INDIA | Wednesday, 14 May 2014 | Views [148] | Scholarship Entry

It’s 5 in the morning. I am woken up rather rudely to discover that the bus is now empty; we’re the last two people on the bus, me and the conductor type person who is talking to me in a language i do not wholly understand. It does not matter, I have arrived! I lug down my backpack excitedly to open still groggy eyes to my first glorious sunrise in the ‘Land of the Rising Sun’. The sunrise is glorious, no doubt, but as still woozy mind slowly realizes, I am not in Arunachal Pradesh, not yet.

After all the months of planning, “How in the world did I land up here?” Wait, did I say months, I meant days, err…well, it doesn’t really matter now, does it? This is not Itanagar, this is the middle of nowhere, but my skin, parched from Delhi’s heat and pollution, welcomes the clean early morning chill. Had I known then that Banderdewa was actually a spot in between the states of Assam and Arunachal Pradesh that sees its fair share of violence, I might not have been so welcoming.

Coming from Delhi’s infamous claim as home to the world’s most badly behaved men, I was a little unnerved to find no women around. The few men around were still sleeping or staring at me, or so my prejudiced brain informed me. I walked around in circles for a bit until the first chaiwallah opened shop; in India, the provincial chaiwallah is among the best places to garner local information. Chaiwallah uncle informed me that I was in Banderdewa, a name that, let alone having never heard of before, I was having a hard time pronouncing.
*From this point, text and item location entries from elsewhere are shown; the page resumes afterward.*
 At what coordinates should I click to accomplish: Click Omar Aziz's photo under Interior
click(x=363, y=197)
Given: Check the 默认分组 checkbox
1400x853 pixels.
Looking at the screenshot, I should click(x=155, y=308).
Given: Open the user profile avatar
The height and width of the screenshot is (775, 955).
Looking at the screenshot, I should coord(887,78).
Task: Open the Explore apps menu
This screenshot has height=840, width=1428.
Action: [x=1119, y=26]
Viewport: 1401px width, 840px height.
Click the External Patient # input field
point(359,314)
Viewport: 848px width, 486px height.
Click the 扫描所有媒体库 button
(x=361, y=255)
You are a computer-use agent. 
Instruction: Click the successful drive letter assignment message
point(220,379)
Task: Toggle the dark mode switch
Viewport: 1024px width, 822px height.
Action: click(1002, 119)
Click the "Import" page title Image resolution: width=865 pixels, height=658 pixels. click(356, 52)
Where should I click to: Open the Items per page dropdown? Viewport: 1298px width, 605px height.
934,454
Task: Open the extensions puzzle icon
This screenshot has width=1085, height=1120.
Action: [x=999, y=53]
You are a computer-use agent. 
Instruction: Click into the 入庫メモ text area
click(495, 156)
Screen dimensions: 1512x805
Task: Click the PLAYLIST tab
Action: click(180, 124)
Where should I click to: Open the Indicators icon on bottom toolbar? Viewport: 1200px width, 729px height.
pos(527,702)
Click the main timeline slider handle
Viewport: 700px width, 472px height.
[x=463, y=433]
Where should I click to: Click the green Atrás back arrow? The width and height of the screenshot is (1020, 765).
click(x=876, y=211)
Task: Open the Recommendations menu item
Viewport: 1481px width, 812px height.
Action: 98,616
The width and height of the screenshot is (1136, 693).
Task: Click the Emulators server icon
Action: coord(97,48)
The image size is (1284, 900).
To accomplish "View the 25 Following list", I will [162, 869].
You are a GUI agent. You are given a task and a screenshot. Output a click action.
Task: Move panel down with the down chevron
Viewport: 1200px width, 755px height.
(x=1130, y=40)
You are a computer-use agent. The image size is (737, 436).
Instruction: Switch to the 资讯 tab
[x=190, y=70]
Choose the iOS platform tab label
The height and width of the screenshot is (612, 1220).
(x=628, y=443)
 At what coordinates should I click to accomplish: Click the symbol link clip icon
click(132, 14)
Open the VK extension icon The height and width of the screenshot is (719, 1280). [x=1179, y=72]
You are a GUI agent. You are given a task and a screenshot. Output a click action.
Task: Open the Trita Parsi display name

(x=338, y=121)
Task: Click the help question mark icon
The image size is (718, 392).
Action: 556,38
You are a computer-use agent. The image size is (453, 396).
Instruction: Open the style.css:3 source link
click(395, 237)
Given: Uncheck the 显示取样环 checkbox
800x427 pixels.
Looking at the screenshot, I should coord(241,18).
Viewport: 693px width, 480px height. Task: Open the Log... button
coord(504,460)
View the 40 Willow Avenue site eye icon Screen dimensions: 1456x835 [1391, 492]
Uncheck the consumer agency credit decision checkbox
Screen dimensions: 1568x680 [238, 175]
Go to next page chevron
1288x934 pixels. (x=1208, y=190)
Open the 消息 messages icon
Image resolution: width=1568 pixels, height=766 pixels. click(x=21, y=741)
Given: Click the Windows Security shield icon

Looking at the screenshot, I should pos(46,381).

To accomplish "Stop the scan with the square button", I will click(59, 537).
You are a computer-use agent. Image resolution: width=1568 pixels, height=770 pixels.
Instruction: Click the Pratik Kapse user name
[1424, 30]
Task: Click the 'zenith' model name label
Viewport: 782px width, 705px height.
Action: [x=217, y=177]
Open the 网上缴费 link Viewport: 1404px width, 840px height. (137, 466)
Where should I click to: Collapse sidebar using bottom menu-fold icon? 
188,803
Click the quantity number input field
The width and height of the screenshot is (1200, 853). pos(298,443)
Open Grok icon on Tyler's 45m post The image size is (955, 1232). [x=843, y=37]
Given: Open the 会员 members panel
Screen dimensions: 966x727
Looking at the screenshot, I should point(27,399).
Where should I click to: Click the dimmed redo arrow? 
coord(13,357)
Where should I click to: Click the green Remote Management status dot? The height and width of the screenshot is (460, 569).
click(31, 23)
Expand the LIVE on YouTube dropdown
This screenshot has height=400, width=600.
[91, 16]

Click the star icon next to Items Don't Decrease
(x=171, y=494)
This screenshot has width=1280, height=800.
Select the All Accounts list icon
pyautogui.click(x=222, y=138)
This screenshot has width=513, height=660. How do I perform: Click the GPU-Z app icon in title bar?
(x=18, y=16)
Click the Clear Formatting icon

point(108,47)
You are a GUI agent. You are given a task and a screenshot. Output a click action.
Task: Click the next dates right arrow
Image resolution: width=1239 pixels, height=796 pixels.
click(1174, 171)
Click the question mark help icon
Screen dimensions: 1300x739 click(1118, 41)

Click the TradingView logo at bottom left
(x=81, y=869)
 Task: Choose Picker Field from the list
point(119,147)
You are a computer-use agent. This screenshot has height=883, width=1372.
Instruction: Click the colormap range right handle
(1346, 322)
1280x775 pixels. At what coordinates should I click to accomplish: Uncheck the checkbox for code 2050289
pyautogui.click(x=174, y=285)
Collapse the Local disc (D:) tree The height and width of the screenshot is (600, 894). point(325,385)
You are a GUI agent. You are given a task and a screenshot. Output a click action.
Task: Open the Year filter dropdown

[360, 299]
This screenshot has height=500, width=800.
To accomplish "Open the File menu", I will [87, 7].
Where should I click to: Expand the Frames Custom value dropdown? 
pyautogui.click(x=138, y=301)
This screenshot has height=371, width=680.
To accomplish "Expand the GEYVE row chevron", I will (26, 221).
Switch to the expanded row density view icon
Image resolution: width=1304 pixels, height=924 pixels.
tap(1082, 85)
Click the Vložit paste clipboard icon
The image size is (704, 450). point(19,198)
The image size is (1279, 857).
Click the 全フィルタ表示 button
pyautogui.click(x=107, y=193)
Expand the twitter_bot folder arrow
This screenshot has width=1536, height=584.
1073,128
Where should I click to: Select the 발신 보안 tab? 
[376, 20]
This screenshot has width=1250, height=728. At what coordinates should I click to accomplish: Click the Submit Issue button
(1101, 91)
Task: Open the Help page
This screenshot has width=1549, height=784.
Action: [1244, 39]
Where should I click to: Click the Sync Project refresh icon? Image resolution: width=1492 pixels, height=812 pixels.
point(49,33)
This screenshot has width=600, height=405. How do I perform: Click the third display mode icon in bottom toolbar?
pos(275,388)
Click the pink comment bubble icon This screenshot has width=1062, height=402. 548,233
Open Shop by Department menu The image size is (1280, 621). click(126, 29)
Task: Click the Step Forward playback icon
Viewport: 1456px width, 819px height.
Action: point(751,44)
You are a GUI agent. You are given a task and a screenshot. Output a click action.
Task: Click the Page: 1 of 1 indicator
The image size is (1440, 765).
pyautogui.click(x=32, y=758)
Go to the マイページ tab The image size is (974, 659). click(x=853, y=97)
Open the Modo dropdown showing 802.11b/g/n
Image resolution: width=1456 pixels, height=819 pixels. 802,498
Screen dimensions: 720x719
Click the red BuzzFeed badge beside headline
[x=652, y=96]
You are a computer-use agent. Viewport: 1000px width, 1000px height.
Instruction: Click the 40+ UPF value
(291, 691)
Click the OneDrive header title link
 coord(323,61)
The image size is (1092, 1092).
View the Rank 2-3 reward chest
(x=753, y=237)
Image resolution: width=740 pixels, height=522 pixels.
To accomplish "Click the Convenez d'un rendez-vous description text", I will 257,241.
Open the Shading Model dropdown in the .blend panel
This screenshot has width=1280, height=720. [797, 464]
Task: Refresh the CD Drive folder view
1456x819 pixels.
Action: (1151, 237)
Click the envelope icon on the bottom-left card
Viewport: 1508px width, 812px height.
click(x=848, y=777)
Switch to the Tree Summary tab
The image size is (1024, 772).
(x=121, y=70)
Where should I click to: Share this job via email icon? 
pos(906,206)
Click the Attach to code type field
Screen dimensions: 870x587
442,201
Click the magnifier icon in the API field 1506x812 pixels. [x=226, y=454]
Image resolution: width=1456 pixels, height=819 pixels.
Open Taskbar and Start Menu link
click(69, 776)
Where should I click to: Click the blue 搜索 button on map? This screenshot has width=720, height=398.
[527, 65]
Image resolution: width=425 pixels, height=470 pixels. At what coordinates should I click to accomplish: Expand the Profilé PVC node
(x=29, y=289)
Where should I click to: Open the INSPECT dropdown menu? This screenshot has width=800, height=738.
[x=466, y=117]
As the tea leaves turned the boiling water in the pot a deep red, the few men around started making conversation with me. The automatic reaction was to panic and assume the worst, and till that moment I thought I was fairly open minded. It was so hard to simply accept them as warm hearted people, who happened to be shabby looking men. And as I sipped on the hot strong lal chai, theytold me I was about 2 kilometers from the Itanagar checkpost and therefore, 2 kilometers closer to Ziro where I was headed. One of them even accompanied me down the road from where I could get a ride into Ziro!
We live in a beautiful world, if only the mind didn’t love building walls!